Furthermore, as users cannot read already read messages they could not go back and copy-paste the address they received as a message, therefore two of the participants were not able to recall the address, which led to the failure of the task.

Incorporate Siri with other map apps

Let Siri automatically detect if a message contains an address and set the destination for users

4. Unintuitive interface design

Carplay’s interface provides a menu on the left showing a list of recently used apps. The one on the top is the app that is currently used by the user. It is an unclickable icon. The other two apps below the icon are recently used apps. However, during the tests, most of the users didn’t understand this design. They could not tell the difference between the icon and clickable buttons. Some participants tried to tap on the icon however nothing happened, which confused them.

The home button is located on the bottom left-hand corner. Two users had a hard time figuring out how to go back to the home screen because they did not notice the home button.

Clearly differentiate between clickable buttons and icons

Make the home button more prominent (such as in the center like many apple devices)

Issues of Low Severity

  1. Users want to get more control over Carplay notifications

Interacting with Carplay notifications led to a few unexpected usability issues.

One of the participants tried to swipe the notification to remove it but wasn’t able to do so as the notification system does not allow swiping off notifications.

2 of the participants were confused as the notifications disappeared automatically after a few seconds and they had to navigate to the desired app to see the notification again.
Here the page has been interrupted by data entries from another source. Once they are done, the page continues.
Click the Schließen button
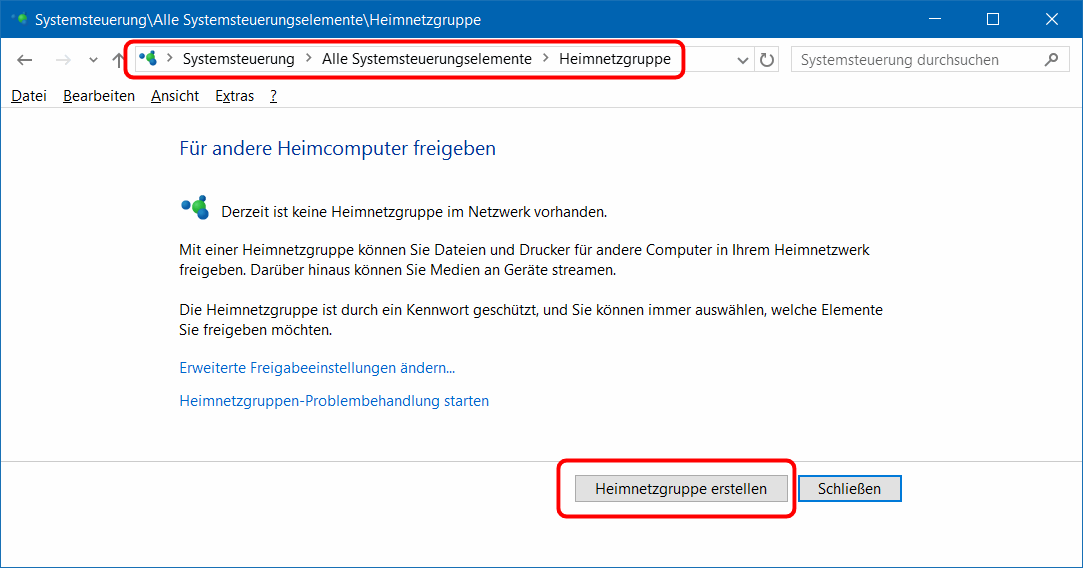This screenshot has width=1083, height=568. coord(849,489)
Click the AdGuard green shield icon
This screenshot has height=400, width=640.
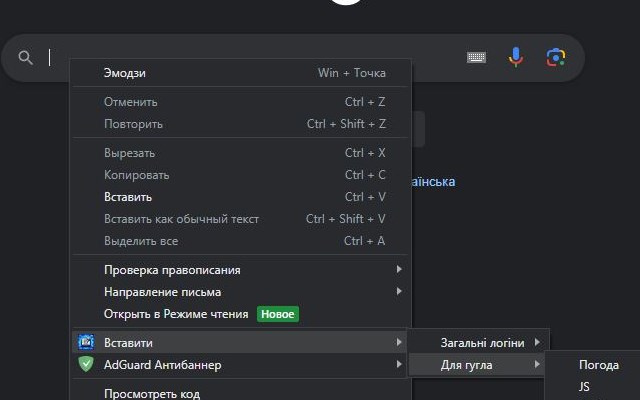(86, 365)
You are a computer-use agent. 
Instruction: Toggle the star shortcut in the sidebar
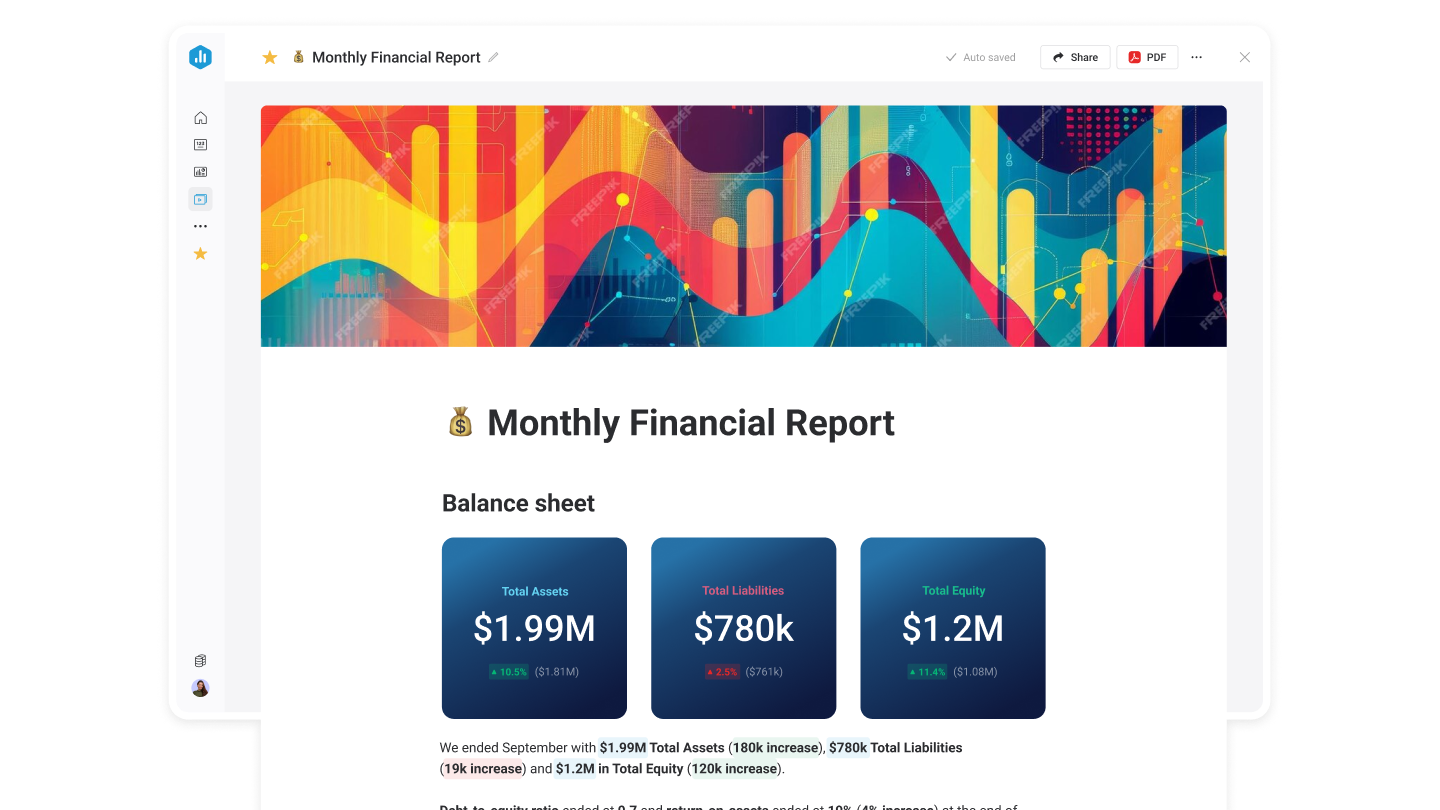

This led to an increase in steps and time taken to complete a task.

Control over removing and viewing notifications

2. Need to make Siri more friendly and configurable for new users

We encountered a lot of issues surrounding Siri and how it should be made more friendly for new users.
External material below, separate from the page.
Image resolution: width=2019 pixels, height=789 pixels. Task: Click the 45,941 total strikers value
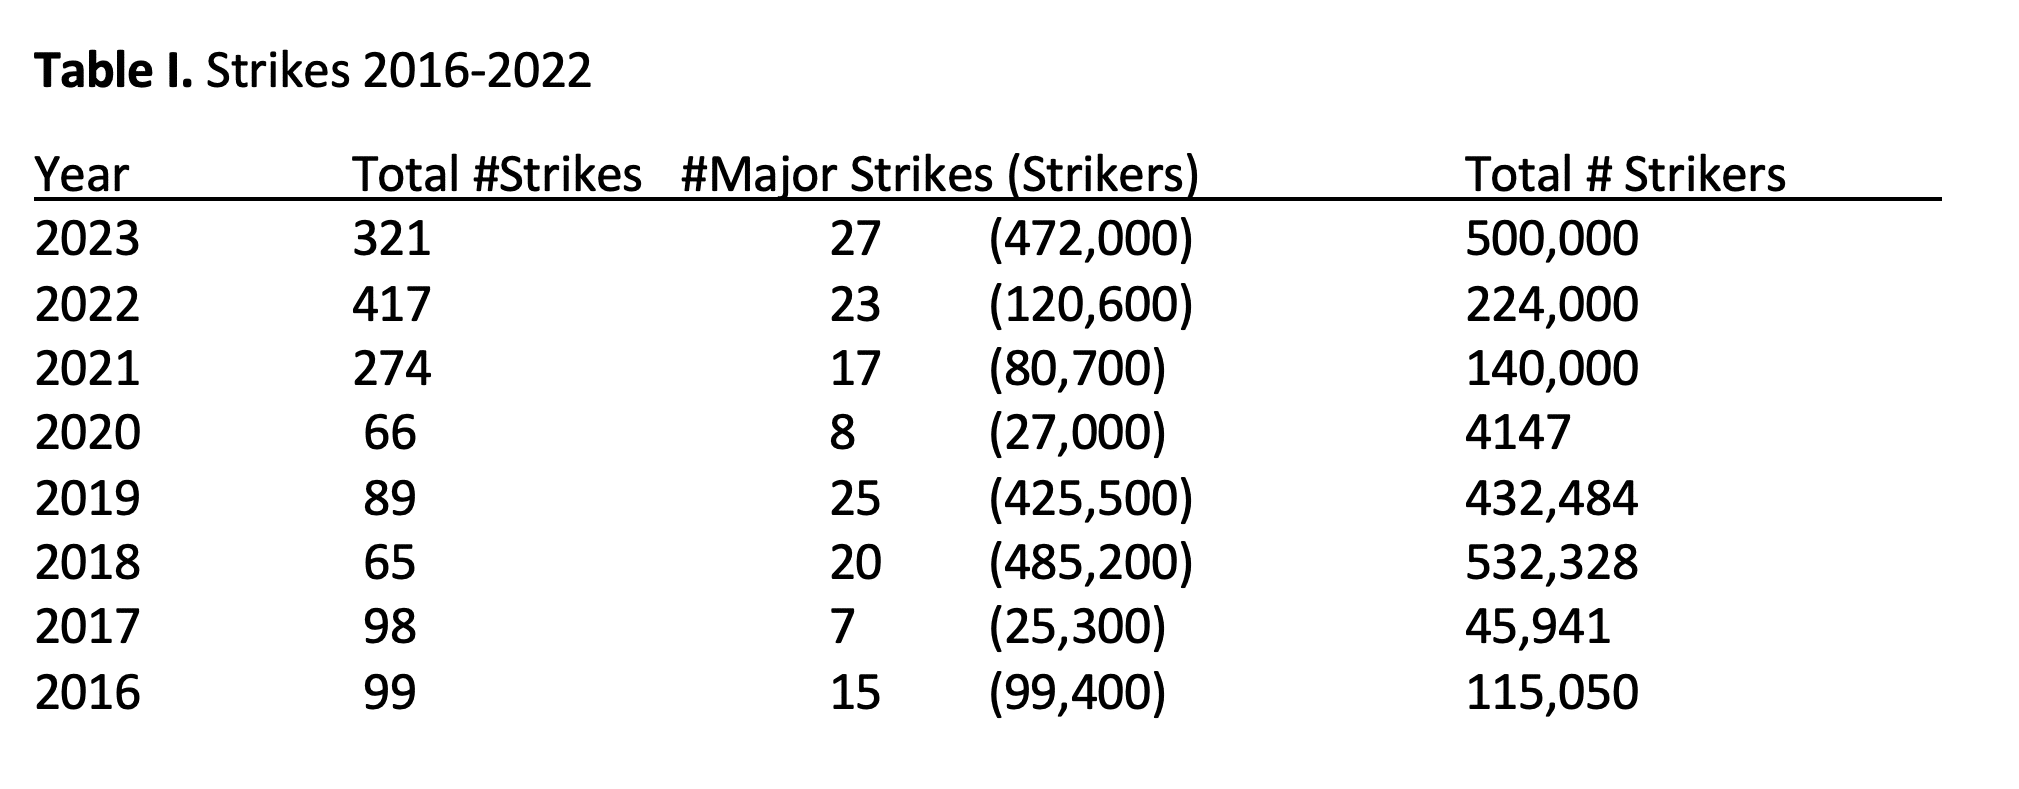(1538, 628)
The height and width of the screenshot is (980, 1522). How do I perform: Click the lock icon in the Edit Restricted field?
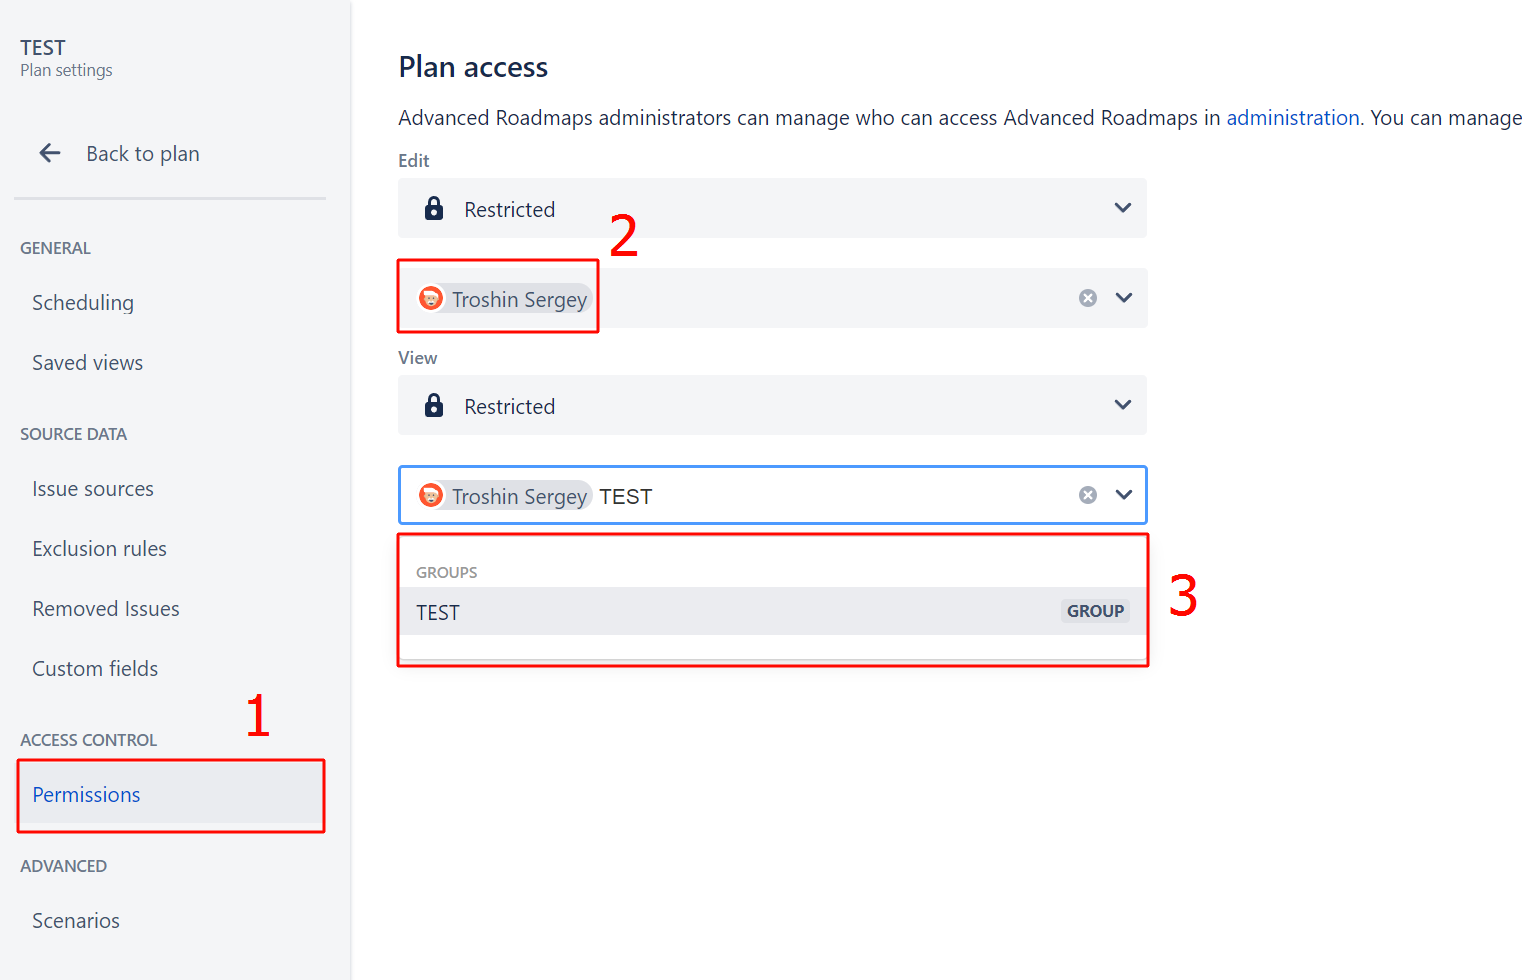434,208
2 of the 3 new users didn’t know with which apps Siri is compatible with.

In addition, all of the new participants didn’t know until the very end of the test on how to initiate voice control. Participants also talked about Siri not understanding foreign names and foreign accents.
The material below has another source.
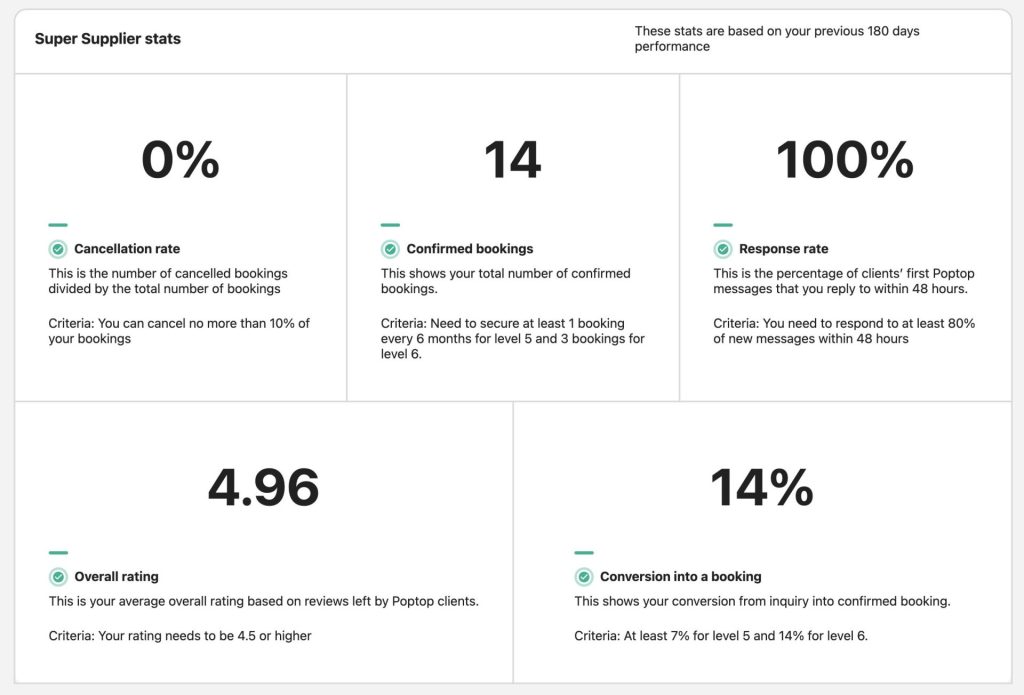Click the 180 days performance note
1024x695 pixels.
click(x=777, y=39)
Integrate Siri with other apps

More prominent Voice Control button on the Steering Wheel/Interface

Letting the users know if the app is Siri compatible or not

3. It takes time to find a particular song using Carplay

3 of the 5 participants took more than 40 seconds to find a particular song using Carplay. This was because most of the users used the Carplay interface to scroll through the list of songs — instead of using Siri — which was particularly time-consuming. This was again caused because participants were either using apps that were incompatible with Siri (such as Spotify) or just didn’t know how to initiate Voice Control.

4. Sometimes hardware can also be a barrier for users to complete tasks

Although this problem is not specific to Apple Carplay interface, it led to a lot of confusion among some of our participants. 2 of the 5 participants took more than 30 seconds to adjust the volume. This was because the users weren’t able to tell the difference between the two similar-looking adjusters as seen in the image above. It wasn’t clear which one of the two is a volume adjuster and which one is not. This was a clear problem with Volkswagen Jetta’s hardware.

Provide guidelines about how to better design hardware to incorporate Carplay

  • The driving experience was simulated and we did not make the users drive the car due to safety concerns. In the future, we can make the participant actually drive the car while using Carplay — under controlled conditions — and get even more accurate and relevant insights.
  • Our tasks considered typical/ideal driving situations. Experiences may vary because of Road condition, Traffic, Weather, and Urgency. This problem can also be tackled in the future by making the participant drive the car on real roads without simulating the driving experience.
  • Our study only targeted young, college-educated populations who are adept at using technology and newer interfaces (20–30-year-olds). Future studies could focus on a much more diverse population such as aging adults and/or disabled people. This would help us make Carplay more accessible to a wider range of populations.